Channel 4 raises concern over antipsychotic prescriptions for kids
Almost immediately after the Centre for Disease Control and Prevention (CDC) scandal emerges about its withholding of information regarding the safety of vaccines, another tale of needless drug exposure gets the spotlight treatment. There is worry now as pharmaceutical companies block approaches made to the authorities with regards to any data outlining the long-term effects of antipsychotic drugs on children.
The UK’s Channel 4, commissioned a drug database company to compile all information on the number of children that are prescribed antipsychotics. The survey was stimulated by concern that these pills are given out for the wrong reasons, and with too much frequency. Antipsychotics are generally used for patients with mental conditions such as schizophrenia, bipolar disorder and psychosis but researchers have increasingly flagged the fact that elements of the medical profession have been handing these drugs out to kids with ‘behavioural problems’ as if they were Smarties.
Channel 4 claims that its commissioned research revealed “As many as 15,000 children and young people under the age of 18 were prescribed this medication last year.” The programme then goes on to say that these figures are only from GP surgeries and primary care trusts and do not include hospital prescribing.
This means that the 15,000 kids figure is an understatement of the actual number being prescribed. It also means that GPs are resorting to the chemical cosh and not recommending non-drug based approaches to these behavioural problems, nor are they referring the kids on to specialists. Are GPs really qualified to be prescribing antipsychotics? This implies that on a visit to the GP (with an appointment that generally lasts about 10 minutes) children with ADHD or autism are simply sent off with antipsychotics and then receive little, or no, ongoing monitoring.

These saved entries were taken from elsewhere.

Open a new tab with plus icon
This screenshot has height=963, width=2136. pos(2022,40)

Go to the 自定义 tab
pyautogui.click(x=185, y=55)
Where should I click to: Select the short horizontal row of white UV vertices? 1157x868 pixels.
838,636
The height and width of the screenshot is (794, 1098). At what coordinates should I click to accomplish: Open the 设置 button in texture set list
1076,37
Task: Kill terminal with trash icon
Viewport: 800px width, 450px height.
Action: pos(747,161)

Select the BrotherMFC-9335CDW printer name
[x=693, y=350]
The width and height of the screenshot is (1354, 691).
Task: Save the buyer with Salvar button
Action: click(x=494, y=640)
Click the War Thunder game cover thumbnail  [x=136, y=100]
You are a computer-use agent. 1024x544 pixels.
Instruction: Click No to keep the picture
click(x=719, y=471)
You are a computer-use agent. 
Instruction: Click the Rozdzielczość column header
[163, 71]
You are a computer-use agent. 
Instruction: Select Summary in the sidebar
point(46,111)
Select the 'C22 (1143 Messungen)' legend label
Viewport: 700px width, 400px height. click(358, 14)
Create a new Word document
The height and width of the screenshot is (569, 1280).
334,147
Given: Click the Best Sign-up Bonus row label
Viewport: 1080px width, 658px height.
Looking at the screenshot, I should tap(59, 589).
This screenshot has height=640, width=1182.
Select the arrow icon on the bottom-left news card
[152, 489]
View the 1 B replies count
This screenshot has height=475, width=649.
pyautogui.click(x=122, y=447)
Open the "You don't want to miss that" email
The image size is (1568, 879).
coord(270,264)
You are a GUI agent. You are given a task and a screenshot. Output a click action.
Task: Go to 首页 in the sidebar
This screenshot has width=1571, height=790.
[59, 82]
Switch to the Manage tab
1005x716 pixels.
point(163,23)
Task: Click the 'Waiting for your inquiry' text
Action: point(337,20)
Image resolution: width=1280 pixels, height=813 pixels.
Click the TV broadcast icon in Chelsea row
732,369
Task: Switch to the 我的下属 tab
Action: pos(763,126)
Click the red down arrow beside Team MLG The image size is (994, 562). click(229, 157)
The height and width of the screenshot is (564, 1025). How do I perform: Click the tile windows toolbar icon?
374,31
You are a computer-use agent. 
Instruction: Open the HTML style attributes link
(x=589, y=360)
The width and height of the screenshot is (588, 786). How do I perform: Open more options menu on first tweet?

The fact that pharmaceutical companies are blocking access to data and demanding freedom of information requests does make you wonder what they are attempting to hide. This concern has clearly been brewing as earlier this year the British Medical Journal (BMJ) published a “Review on the current use of antipsychotic drugs in children and adolescents”. The abstract alone states the fact that there is no information about the efficacy or safety of antipsychotics in young people. And worries go further back as outlined by a study in the January 2010 edition of the Journal of the American Academy of Child & Adolescent Psychiatry that found that the numbers of children aged 2-5 being given antipsychotics had doubled in recent years.
It is sickening to hear specific cases of autistic children being on these harsh drugs with no change in their behaviour for as long as three years before it is discovered that the drugs were doing nothing positive and instead giving them additional side effects such as heartburn. Other side effects iclude muscle spasms, restlessness, skin disorders, weight gain, metabolic syndrome, dizziness, headaches, and dry mouth.
The overuse of drugs in kids is a sorry reflection of the fact that so many GPs have become little more than drug prescription vehicles, benefiting not only themselves but the makers of the pills they prescribe. It’s a sad fact that these practitioners appear content to have put aside the Hippocratic Oath that they signed up to at the start of their careers.
They would do well to revisit the Oath, and in particular the following paragraph:
“I will use those dietary regimens which will benefit my patients according to my greatest ability and judgement, and I will do no harm or injustice to them.”